導入を考えるときは、これらの良い点と気になる点を見比べたうえで、本人の生活スタイルや健康状態に合ったモデルを選ぶことが大切です。

セルラーモデルとGPSモデルの違いと選び方

Apple Watchには、通信方式の異なる2つのタイプがあります。

  • GPSモデル:通話やデータ通信はペアリングしたiPhoneを介して行います。iPhoneが近くにあることが前提です。価格は抑えめです。
  • GPS + Cellularモデル:Apple Watch単体でモバイル通信ができます。iPhoneを持たずに散歩へ出ても、Apple Watchだけで電話や緊急通報が可能です。

見守りという目的では、iPhoneを持たずに出かける機会が多い方には、断然Cellularモデルがおすすめです。外出先で転倒したり具合が悪くなったりしても、Apple Watch単体で助けを呼べるからです。Cellularモデルを使うには、携帯キャリアでの追加契約が必要になります。

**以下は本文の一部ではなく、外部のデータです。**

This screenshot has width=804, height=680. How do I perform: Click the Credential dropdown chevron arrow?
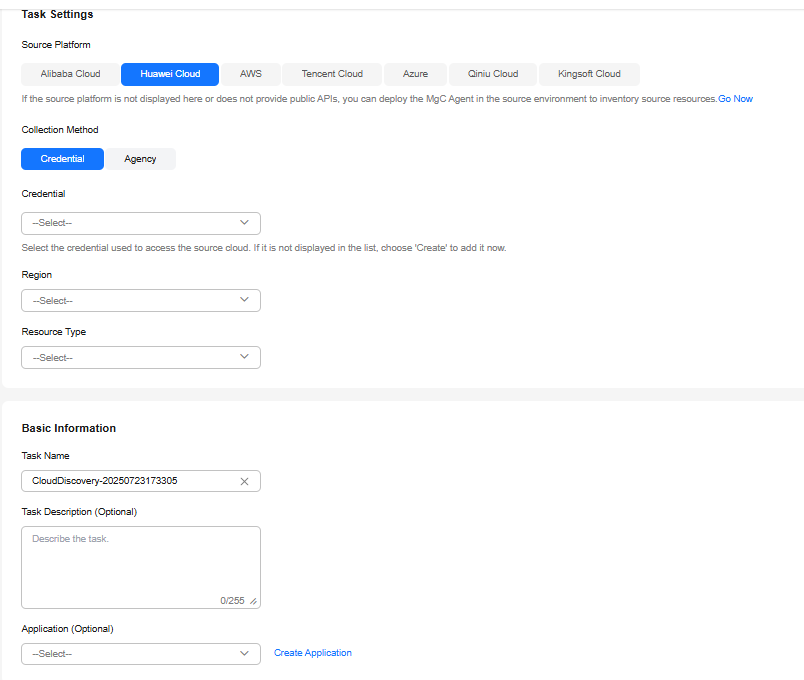tap(244, 223)
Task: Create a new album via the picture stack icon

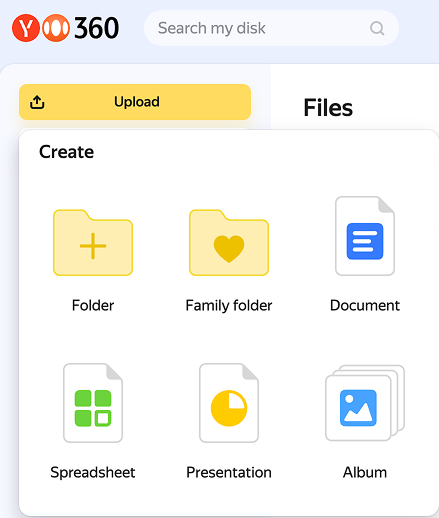Action: coord(365,403)
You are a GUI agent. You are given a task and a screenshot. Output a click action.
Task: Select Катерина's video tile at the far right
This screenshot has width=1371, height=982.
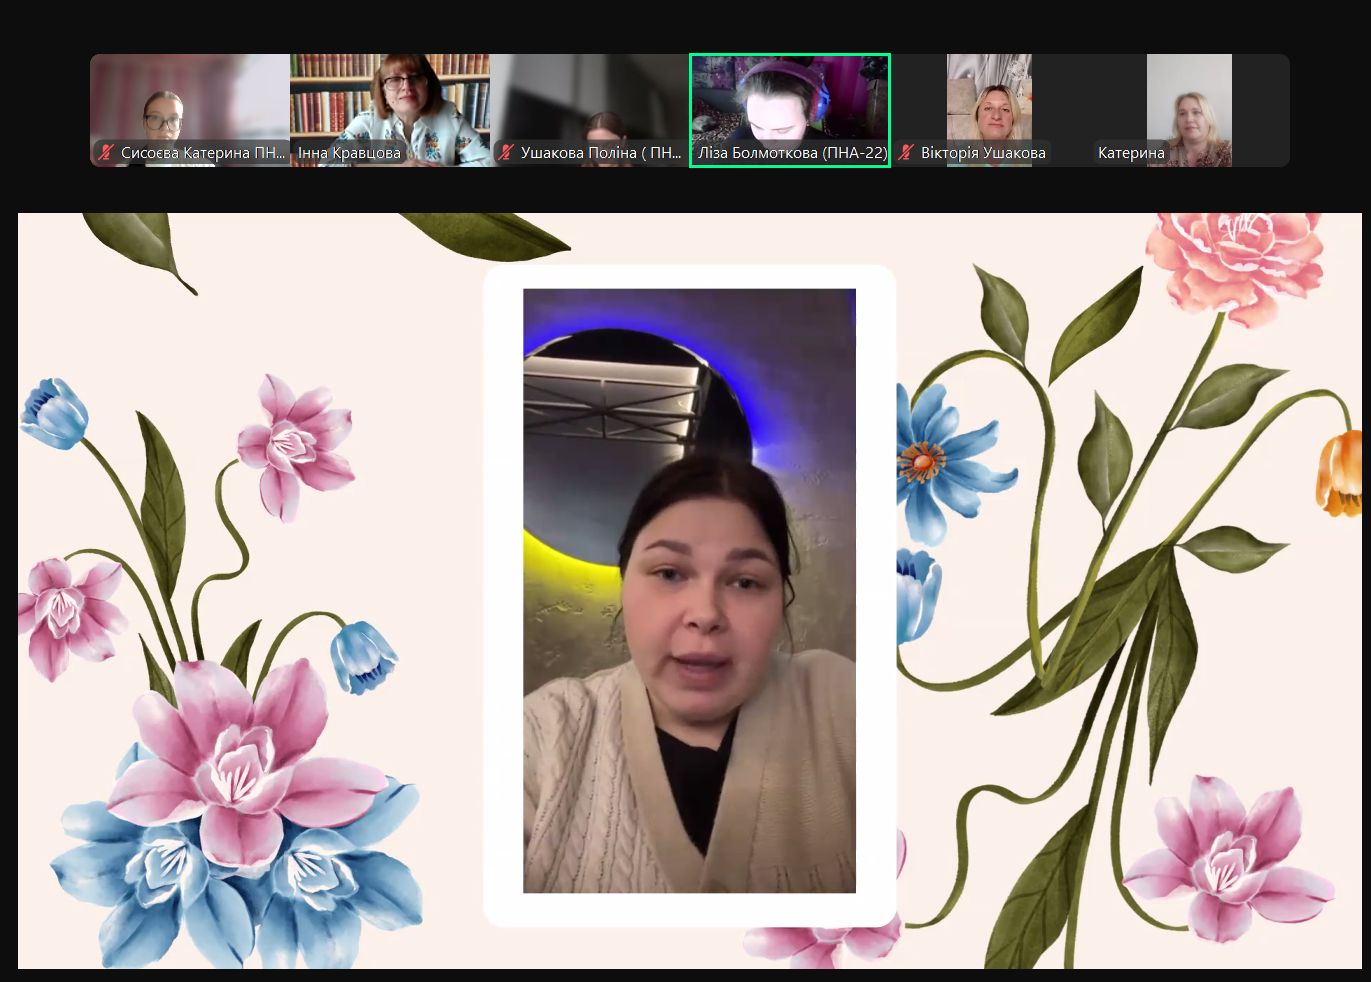tap(1189, 100)
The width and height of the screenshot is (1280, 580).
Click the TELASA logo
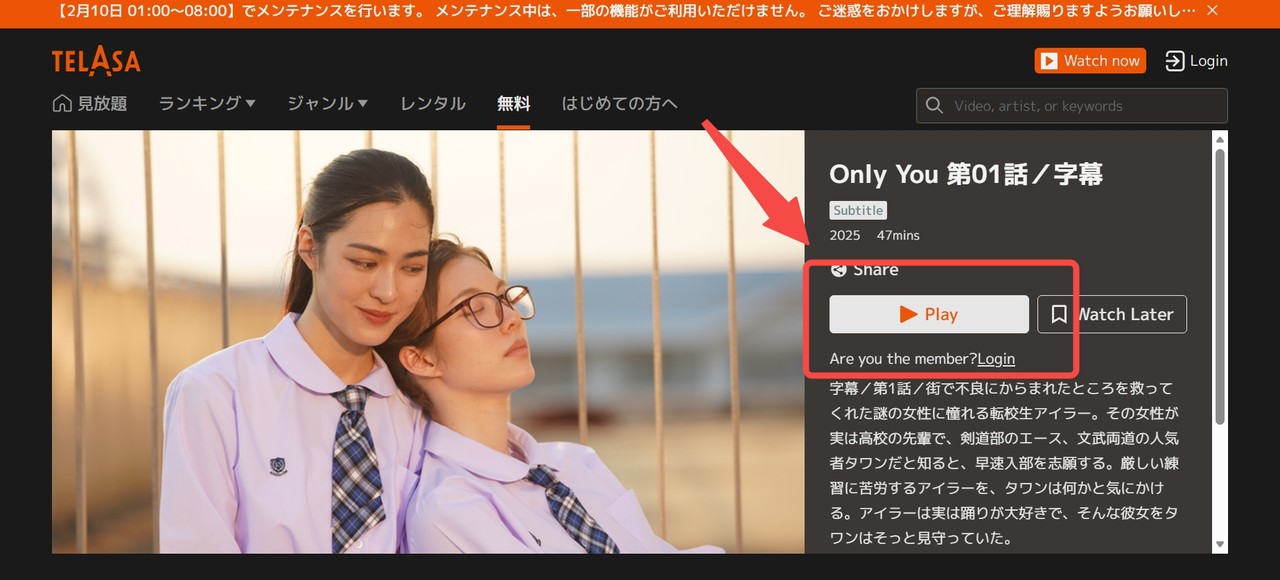pos(95,60)
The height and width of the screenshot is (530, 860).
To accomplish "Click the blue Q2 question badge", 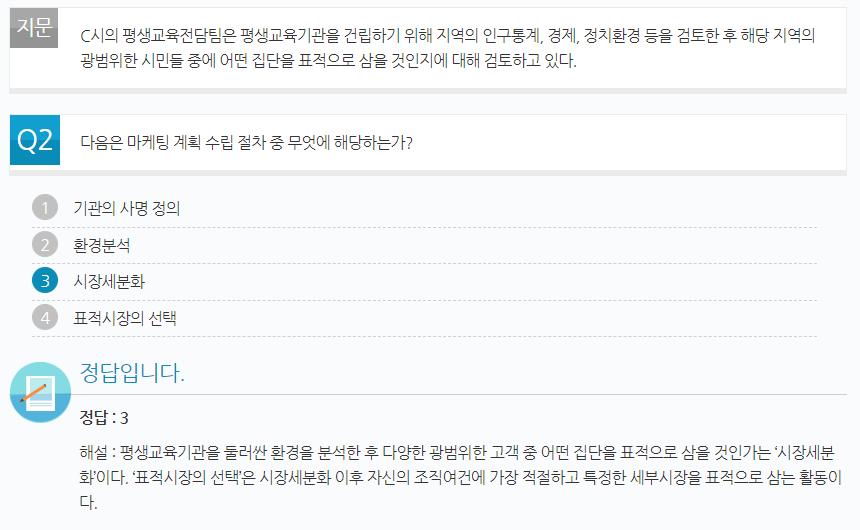I will (35, 140).
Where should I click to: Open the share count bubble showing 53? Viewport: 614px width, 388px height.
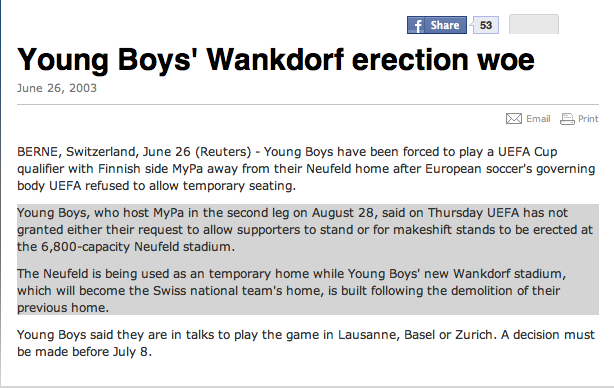pos(486,25)
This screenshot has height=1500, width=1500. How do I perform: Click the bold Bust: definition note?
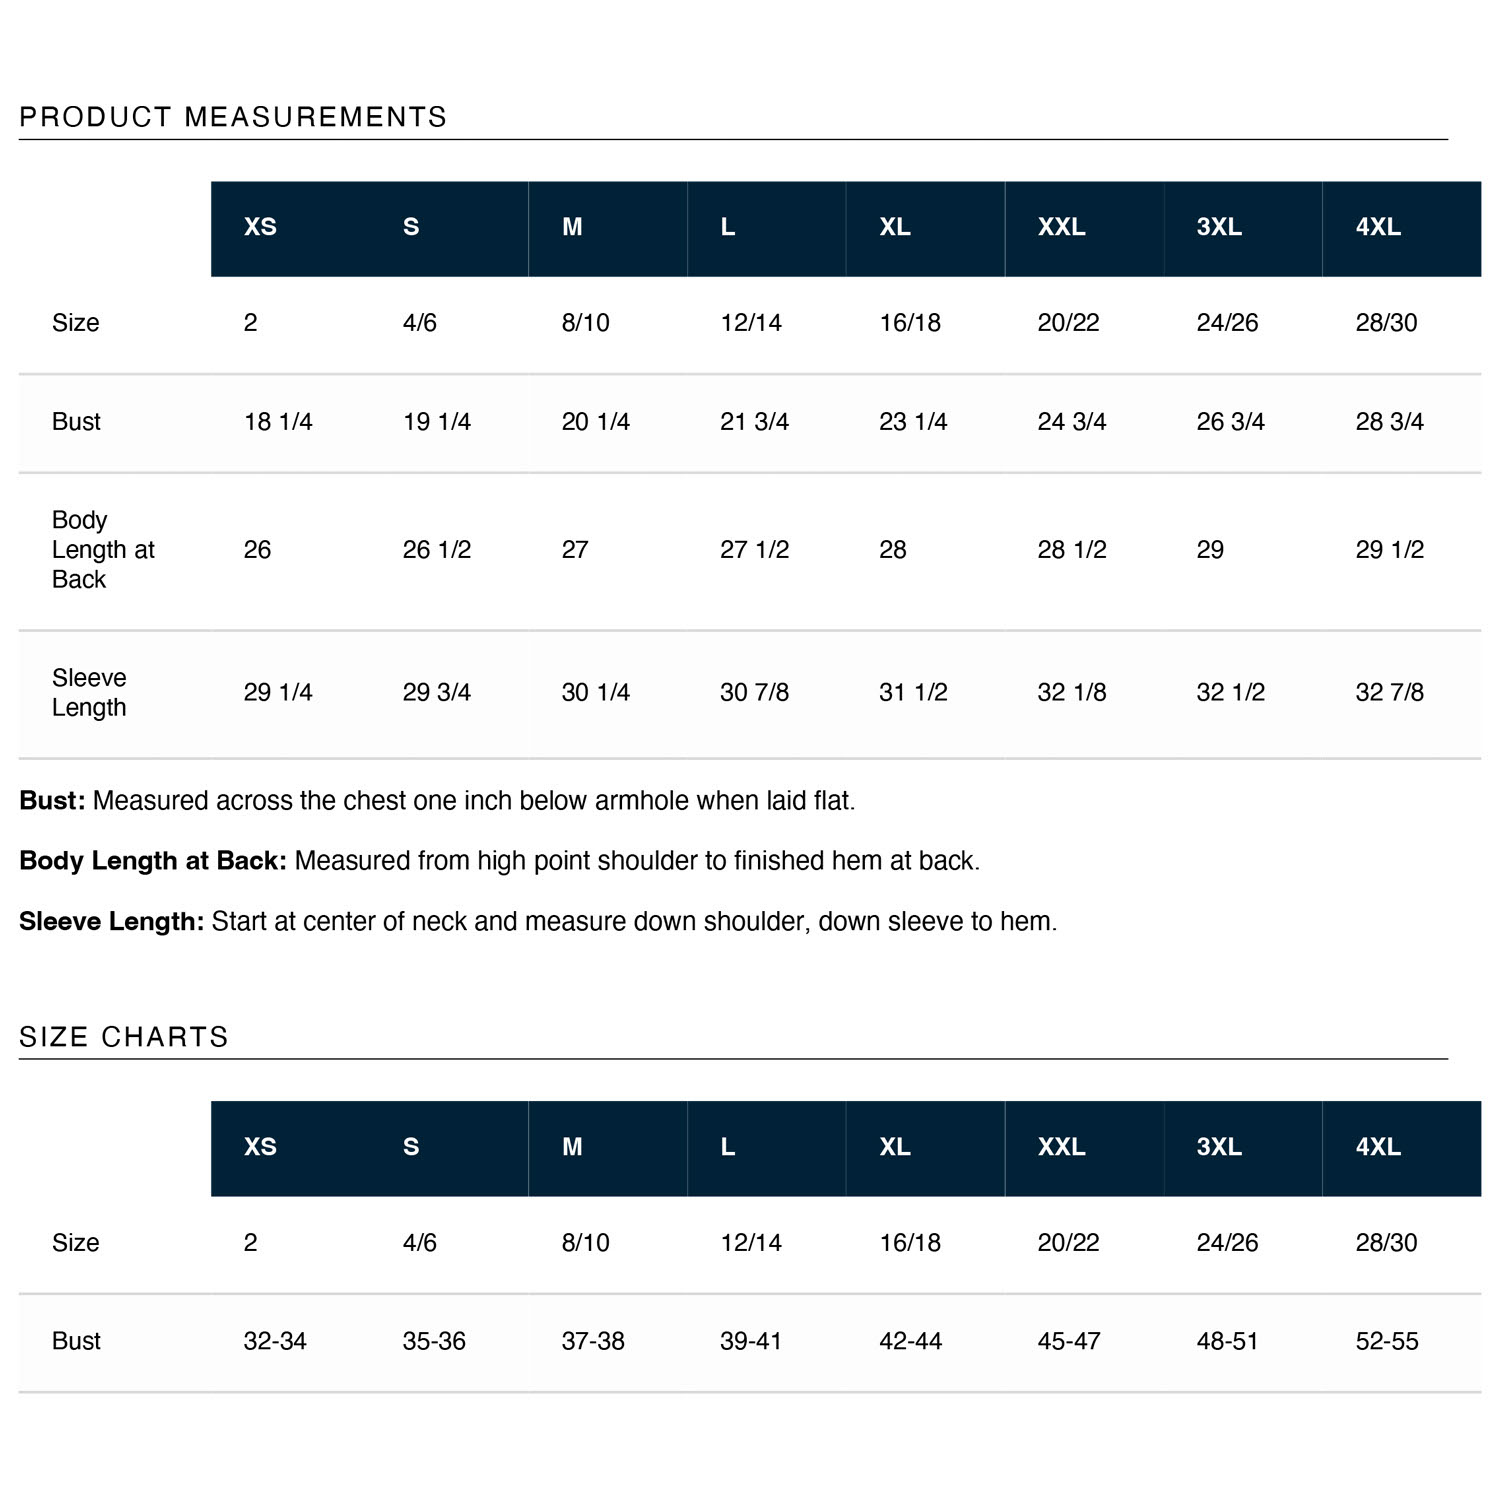click(53, 801)
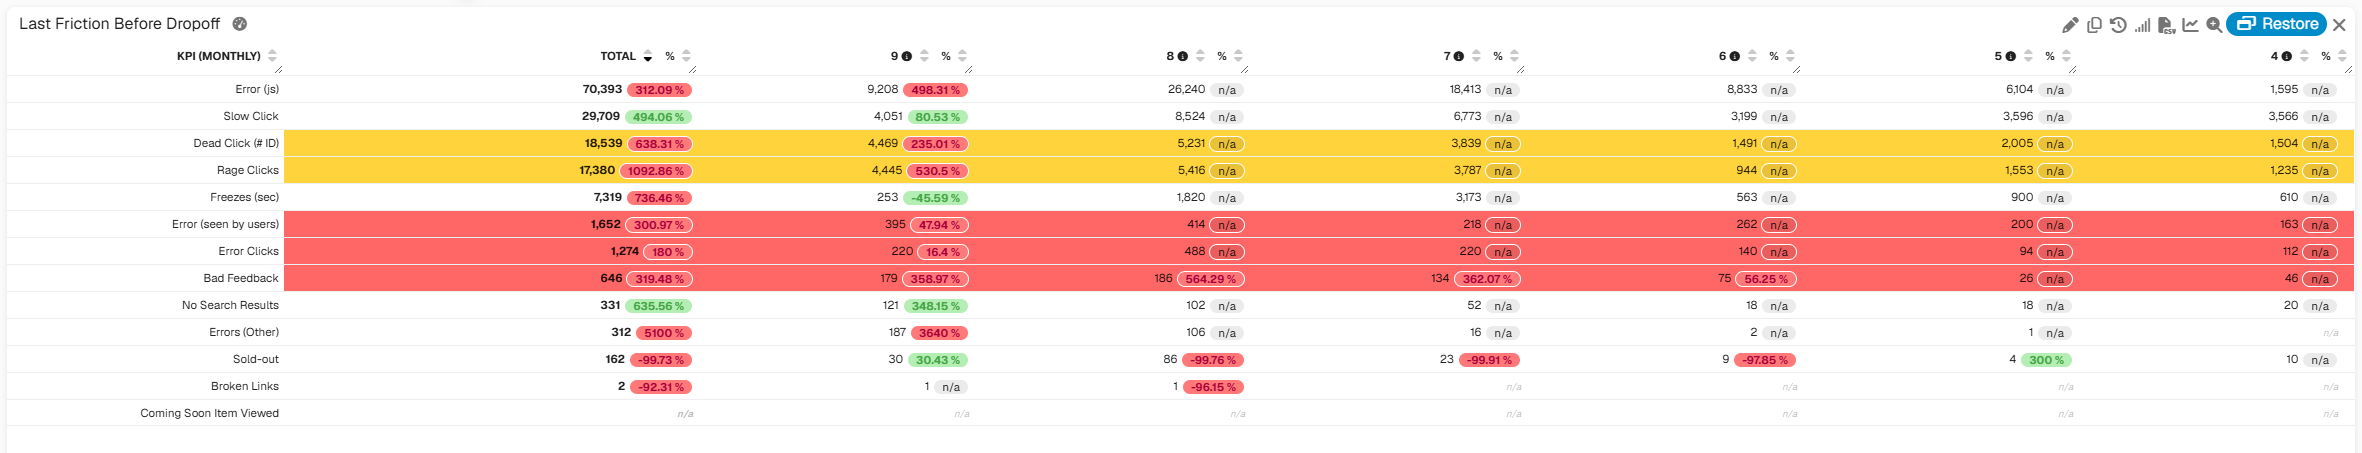The image size is (2362, 453).
Task: Sort by KPI (MONTHLY) column header
Action: coord(272,56)
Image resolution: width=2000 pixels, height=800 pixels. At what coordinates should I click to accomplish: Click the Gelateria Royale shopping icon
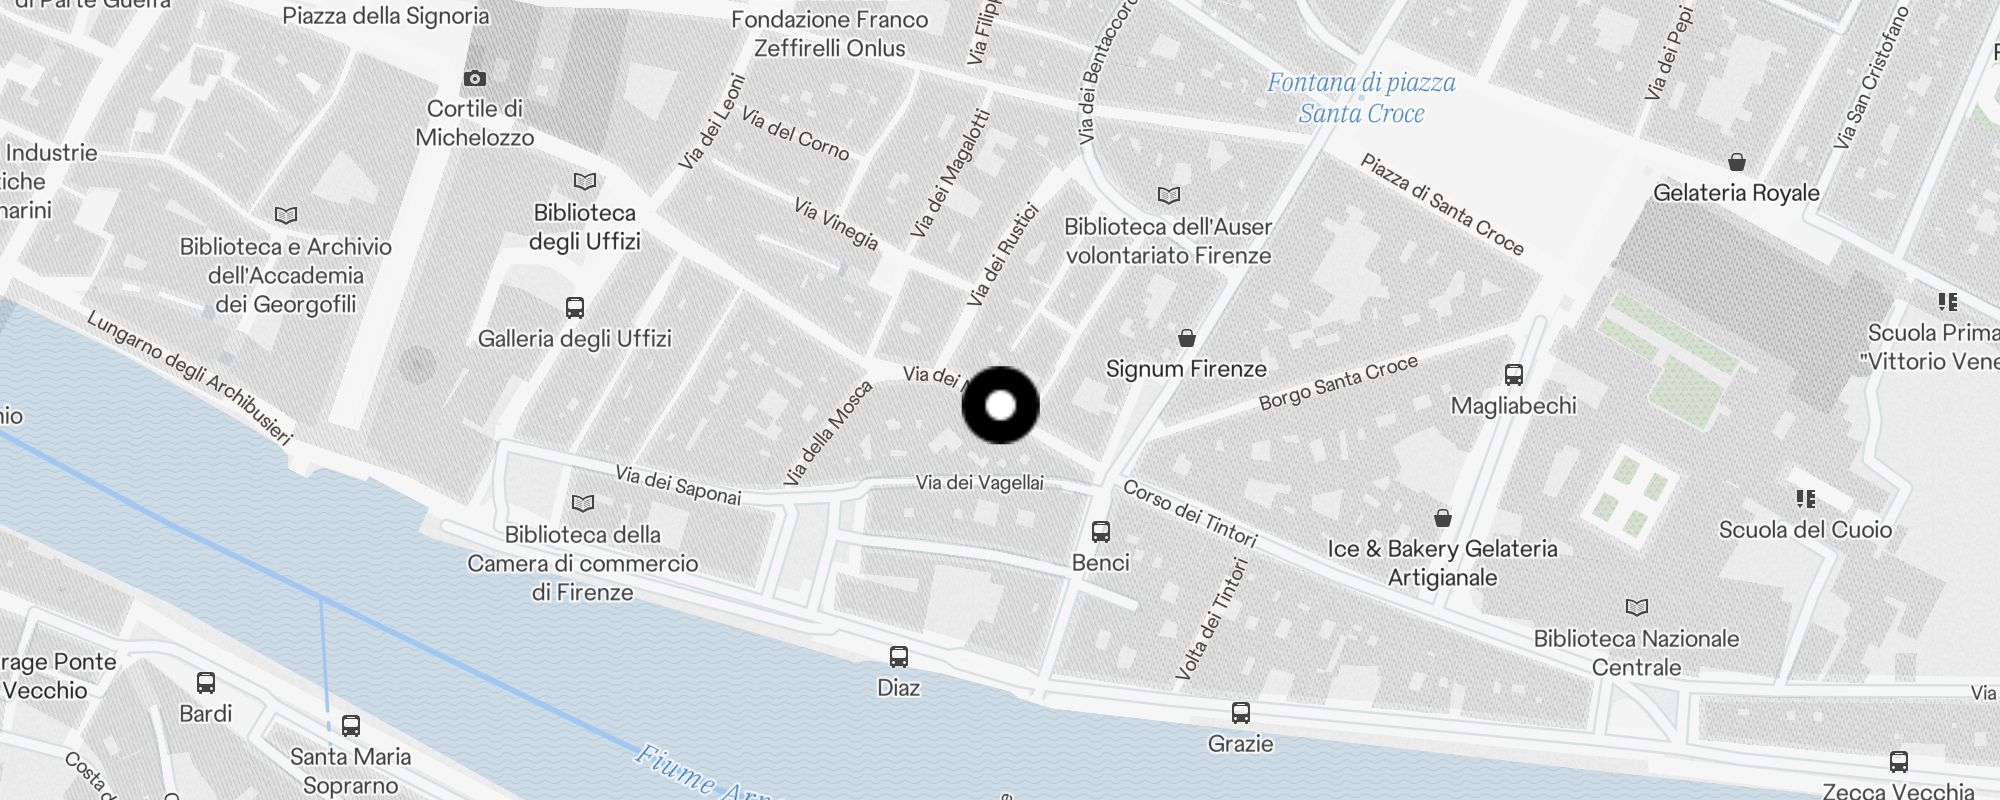pos(1737,162)
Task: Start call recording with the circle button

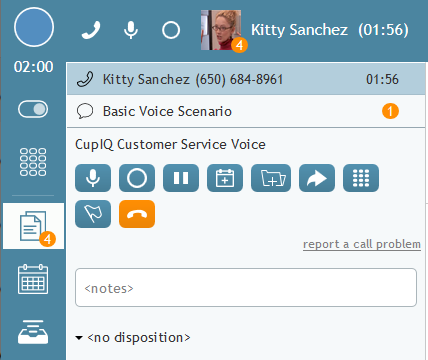Action: (137, 178)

多くのキャリアには、すでに使っているiPhoneの電話番号をApple Watchでも共有できるプランがあります。新しい番号を増やさずに、いまの番号のまま追加できるのが一般的です。料金やプラン内容はキャリアによって異なるため、契約中のキャリアで確認してください。

高齢の両親へのプレゼントにもおすすめ

Apple Watchは、高齢のご両親へのプレゼントにも向いています。健康管理と安全対策の機能がそろい、操作も比較的わかりやすいからです。健康をしっかり見守りたいならSeries 11、費用を抑えつつ転倒検知などの基本を押さえたいならSE 3が候補になります。

渡すときは、ぜひ最初の設定まで手伝ってあげてください。文字盤を見やすくし、転倒検知や緊急SOS、健康データの共有を有効にしておけば、その日から見守りが始まります。

まずはレンタルで試すのも一つの手

「親のライフスタイルに合うか不安」という場合は、購入前にレンタルで試す方法もあります。一定期間使ってみて、健康管理機能や装着感が本人に合うかを確かめてから購入を決められます。家電レンタルのサービスでApple Watchを扱っているところがあるので、検討してみてください。

導入前に知っておきたい注意点

見守る家族側の環境はiPhoneが基本

Apple Watchの設定や「探す」による位置共有、健康データの共有は、Appleの仕組みの中で完結します。そのため、見守る家族側もiPhoneを使っていると連携がスムーズです。AndroidスマートフォンとApple Watchを組み合わせて使うことは基本的にできないので、家族の端末環境を先に確認しておきましょう。

本人がデジタル機器を使ってくれるか

「うちの親に使いこなせるだろうか」という不安はよく聞かれます。たしかにそうした心配はありますが、近年はシニア向けのスマホ・デジタル講座も各地で増えています。総務省の「デジタル活用支援」サイトでは、講習会の検索や教材の入手、スマホ講座の動画視聴ができます。最初のハードルは家族のサポートと公的な支援でかなり下げられます。

充電を生活習慣に組み込む

Apple Watchは毎日の充電が必要です。睡眠を計測する場合は、入浴中や朝の身支度の時間など、生活の中に「充電タイム」を決めておくと続けやすくなります。SE 3やSeries 11は約8分の充電で約8時間の睡眠記録ができる程度まで回復するので、すきま時間を活用できます。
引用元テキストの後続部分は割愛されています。